PR is not dishonest. Not quite. In fact, the reason the best PR firms are so effective is precisely that they aren’t dishonest. They give reporters genuinely valuable information. A good PR firm won’t bug reporters just because the client tells them to; they’ve worked hard to build their credibility with reporters, and they don’t want to destroy it by feeding them mere propaganda.
If anyone is dishonest, it’s the reporters. The main reason PR firms exist is that reporters are lazy. Or, to put it more nicely, overworked. Really they ought to be out there digging up stories for themselves. But it's so tempting to sit in their offices and let PR firms bring the stories to them. After all, they know good PR firms won’t lie to them.
A good flatterer doesn’t lie, but tells his victim selective truths (what a nice color your eyes are). Good PR firms use the same strategy: they give reporters stories that are true, but whose truth favors their clients.
For example, our PR firm often pitched stories about how the Web let small merchants compete with big ones. This was perfectly true. But the reason reporters ended up writing stories about this particular truth, rather than some other one, was that small merchants were our target market, and we were paying the piper.
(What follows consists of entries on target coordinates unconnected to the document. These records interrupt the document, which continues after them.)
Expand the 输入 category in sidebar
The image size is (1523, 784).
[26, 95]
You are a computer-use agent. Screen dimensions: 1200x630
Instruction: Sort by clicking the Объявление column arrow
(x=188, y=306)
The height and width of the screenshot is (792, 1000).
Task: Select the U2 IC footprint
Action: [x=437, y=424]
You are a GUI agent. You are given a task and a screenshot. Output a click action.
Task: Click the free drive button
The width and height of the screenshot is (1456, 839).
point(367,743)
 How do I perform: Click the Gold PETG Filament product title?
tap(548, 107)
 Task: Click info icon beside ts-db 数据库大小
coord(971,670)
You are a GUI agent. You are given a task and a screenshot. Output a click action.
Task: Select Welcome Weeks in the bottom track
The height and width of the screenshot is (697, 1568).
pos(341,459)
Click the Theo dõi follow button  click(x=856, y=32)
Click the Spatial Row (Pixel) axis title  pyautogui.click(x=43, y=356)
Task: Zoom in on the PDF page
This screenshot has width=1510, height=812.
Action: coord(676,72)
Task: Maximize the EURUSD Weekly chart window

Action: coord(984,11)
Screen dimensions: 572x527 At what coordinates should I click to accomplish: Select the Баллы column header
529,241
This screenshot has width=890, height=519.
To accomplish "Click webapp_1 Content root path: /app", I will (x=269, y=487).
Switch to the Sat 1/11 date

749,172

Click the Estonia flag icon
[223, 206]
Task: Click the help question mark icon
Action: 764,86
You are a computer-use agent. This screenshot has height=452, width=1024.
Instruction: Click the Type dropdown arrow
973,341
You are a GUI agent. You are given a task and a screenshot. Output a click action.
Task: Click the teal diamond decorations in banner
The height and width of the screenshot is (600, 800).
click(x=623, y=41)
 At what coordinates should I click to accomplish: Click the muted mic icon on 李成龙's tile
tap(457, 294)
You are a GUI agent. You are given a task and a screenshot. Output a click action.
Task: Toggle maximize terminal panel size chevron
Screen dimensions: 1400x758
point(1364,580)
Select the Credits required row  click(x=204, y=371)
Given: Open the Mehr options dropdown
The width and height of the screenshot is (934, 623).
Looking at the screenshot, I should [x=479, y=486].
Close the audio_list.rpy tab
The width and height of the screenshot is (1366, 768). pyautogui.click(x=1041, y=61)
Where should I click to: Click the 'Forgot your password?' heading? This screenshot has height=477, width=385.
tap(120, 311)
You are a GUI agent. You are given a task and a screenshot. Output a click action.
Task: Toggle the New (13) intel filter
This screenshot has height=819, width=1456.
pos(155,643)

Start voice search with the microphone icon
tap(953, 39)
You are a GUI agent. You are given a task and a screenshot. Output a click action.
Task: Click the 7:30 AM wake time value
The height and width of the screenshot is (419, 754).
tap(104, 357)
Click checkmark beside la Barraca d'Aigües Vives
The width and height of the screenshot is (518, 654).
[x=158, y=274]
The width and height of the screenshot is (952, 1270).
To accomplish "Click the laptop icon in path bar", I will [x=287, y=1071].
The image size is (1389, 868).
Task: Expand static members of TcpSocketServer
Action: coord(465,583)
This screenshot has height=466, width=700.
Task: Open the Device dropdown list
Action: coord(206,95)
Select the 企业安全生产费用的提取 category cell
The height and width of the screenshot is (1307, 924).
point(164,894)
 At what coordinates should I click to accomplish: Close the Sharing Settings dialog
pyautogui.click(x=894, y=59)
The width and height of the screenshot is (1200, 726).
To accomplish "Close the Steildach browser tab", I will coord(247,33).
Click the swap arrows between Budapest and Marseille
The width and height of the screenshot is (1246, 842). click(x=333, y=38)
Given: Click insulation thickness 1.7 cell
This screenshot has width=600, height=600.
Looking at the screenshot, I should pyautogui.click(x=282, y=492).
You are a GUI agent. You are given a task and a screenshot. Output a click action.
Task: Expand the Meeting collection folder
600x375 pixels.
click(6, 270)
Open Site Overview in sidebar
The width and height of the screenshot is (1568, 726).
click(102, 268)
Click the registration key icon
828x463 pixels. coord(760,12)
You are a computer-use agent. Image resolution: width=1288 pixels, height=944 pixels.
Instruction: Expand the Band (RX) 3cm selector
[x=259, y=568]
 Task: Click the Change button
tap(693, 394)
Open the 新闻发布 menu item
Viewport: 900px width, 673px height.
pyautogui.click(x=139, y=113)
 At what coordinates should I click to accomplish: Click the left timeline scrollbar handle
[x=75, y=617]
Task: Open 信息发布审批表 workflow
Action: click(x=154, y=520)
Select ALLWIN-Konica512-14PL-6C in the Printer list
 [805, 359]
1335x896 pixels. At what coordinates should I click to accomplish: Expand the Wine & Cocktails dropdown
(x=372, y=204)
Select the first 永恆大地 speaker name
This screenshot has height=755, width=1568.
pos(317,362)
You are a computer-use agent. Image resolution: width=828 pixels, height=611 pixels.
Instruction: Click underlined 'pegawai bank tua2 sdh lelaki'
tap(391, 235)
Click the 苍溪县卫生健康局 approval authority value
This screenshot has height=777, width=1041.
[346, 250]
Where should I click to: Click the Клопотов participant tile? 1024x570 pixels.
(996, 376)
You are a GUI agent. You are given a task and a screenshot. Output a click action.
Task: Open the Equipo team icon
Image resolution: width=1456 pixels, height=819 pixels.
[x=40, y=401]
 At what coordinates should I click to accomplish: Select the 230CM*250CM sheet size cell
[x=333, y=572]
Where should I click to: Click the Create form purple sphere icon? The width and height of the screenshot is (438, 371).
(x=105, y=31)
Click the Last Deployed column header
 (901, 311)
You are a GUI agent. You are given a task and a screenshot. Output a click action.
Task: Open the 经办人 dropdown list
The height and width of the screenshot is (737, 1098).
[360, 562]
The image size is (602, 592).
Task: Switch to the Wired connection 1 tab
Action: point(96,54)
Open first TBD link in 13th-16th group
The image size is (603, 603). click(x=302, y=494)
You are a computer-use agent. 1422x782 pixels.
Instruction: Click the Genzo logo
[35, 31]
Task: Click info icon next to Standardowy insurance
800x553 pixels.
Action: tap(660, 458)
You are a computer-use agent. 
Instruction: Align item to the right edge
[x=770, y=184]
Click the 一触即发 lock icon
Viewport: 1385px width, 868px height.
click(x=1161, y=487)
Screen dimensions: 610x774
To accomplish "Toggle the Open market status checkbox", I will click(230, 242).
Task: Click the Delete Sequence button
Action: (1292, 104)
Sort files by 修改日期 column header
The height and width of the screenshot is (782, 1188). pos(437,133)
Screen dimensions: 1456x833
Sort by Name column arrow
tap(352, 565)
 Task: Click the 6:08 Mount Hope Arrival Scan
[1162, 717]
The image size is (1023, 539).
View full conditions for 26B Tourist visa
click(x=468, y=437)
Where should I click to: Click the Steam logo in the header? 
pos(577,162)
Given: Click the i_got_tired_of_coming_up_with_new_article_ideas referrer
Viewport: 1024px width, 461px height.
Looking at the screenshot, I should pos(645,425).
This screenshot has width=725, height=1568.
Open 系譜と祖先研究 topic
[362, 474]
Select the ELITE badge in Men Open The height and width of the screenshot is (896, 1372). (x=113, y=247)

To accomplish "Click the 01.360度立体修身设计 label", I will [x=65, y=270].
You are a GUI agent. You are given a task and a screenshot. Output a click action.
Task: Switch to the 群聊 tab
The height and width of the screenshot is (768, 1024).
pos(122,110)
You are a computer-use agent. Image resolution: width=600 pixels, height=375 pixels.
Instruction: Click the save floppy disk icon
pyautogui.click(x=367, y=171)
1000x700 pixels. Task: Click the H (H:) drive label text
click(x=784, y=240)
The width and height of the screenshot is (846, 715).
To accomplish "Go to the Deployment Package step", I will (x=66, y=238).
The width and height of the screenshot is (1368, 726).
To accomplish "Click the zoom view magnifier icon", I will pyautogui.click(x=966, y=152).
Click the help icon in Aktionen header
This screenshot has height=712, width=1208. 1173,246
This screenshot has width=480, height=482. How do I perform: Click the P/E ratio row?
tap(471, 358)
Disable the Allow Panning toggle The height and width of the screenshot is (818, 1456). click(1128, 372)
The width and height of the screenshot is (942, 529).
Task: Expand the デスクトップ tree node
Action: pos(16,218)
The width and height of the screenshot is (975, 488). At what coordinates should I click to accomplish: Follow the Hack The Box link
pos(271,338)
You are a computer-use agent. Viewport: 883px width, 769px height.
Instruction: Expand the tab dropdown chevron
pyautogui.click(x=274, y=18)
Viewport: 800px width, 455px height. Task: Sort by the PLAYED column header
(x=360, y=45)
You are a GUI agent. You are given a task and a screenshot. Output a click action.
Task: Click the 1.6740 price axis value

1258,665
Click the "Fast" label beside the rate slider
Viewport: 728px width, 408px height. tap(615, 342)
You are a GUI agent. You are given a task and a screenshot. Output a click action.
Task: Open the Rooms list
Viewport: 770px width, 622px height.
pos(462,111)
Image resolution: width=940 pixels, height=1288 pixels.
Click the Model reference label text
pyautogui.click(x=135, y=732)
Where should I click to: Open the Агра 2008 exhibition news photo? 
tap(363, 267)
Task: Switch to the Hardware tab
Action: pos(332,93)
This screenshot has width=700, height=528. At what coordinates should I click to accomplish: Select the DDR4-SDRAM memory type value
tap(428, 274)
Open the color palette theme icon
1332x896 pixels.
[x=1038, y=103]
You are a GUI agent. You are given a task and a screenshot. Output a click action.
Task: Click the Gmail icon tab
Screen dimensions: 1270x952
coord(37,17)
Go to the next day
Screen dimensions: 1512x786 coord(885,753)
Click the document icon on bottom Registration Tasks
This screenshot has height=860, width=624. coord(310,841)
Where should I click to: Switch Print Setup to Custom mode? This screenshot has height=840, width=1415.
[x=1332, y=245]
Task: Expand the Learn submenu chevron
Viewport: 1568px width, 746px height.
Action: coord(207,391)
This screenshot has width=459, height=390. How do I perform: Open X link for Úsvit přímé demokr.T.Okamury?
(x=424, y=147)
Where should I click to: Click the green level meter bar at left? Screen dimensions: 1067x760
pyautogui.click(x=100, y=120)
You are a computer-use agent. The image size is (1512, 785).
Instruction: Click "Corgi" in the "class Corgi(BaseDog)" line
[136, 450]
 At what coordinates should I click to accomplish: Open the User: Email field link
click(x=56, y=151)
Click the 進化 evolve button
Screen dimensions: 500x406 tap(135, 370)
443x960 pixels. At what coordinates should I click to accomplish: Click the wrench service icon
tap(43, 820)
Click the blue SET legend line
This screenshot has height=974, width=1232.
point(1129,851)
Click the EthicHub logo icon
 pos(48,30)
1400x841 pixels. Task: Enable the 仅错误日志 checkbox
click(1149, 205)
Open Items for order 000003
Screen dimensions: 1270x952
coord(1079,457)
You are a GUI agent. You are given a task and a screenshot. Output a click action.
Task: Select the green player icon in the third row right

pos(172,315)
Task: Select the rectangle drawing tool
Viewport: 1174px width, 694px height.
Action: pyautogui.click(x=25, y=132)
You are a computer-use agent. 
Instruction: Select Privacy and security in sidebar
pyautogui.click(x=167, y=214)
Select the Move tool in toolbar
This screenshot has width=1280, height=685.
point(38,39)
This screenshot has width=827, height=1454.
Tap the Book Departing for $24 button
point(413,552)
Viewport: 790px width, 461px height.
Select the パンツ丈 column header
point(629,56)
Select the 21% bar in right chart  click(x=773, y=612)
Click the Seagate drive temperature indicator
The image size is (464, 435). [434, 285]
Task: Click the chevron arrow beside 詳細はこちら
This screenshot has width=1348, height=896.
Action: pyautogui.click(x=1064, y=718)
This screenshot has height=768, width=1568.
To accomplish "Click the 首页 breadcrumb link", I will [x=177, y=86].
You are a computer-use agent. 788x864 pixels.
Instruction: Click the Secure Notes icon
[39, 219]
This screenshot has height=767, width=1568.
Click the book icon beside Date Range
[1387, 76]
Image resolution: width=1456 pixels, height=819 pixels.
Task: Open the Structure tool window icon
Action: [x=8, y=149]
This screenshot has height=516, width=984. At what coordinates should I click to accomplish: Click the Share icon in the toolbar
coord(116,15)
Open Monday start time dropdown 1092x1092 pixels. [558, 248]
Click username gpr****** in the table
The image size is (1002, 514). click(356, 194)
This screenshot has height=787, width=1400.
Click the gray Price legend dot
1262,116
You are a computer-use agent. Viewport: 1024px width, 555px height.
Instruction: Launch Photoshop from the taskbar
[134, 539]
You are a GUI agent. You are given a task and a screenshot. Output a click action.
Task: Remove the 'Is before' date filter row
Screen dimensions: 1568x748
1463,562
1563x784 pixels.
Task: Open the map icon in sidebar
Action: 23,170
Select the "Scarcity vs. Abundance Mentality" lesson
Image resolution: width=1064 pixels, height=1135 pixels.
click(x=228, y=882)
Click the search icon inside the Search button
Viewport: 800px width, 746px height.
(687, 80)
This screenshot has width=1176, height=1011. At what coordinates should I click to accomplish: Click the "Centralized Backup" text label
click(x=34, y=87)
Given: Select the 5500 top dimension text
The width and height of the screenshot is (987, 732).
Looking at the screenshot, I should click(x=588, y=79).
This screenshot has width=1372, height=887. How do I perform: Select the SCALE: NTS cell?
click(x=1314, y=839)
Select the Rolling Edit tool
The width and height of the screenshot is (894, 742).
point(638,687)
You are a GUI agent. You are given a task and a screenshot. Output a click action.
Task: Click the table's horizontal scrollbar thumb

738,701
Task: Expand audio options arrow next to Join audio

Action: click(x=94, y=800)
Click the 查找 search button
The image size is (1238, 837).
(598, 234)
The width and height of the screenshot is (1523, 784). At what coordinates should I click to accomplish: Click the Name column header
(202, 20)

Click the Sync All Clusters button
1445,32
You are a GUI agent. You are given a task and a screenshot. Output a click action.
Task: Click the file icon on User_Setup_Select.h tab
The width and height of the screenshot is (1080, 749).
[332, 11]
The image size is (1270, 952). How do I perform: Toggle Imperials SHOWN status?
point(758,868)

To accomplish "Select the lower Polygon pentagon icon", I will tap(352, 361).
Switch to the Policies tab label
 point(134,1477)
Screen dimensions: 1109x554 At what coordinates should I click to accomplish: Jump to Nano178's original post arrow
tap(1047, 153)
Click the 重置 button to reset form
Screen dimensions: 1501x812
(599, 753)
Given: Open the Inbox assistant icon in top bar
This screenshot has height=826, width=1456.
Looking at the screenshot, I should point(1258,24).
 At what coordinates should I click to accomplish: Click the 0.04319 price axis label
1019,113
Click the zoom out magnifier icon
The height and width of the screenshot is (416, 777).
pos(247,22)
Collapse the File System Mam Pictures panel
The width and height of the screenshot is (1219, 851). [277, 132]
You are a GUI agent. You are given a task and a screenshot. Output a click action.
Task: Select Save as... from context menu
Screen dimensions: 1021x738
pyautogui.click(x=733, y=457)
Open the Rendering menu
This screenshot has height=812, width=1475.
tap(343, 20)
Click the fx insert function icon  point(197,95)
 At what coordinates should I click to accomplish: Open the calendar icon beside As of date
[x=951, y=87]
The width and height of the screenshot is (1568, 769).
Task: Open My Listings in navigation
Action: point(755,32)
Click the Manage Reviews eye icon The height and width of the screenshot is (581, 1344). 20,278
It’s a terrific article, full of uncomfortable insights (and often bringing up echoes of what Nick Davies found when researching his book, Flat Earth News). The peg for the piece was a spate of stories on the theme “The suits are back”. The general tenor of the meme was that it was no longer tech-chic to wear jeans and tee-shirts. (which of course is baloney.) Paul Graham did some detective work based on spotting common phrases in the various ‘suit’ stories and found that they all led back to the original client — an outfitter chain called The Men’s Wearhouse.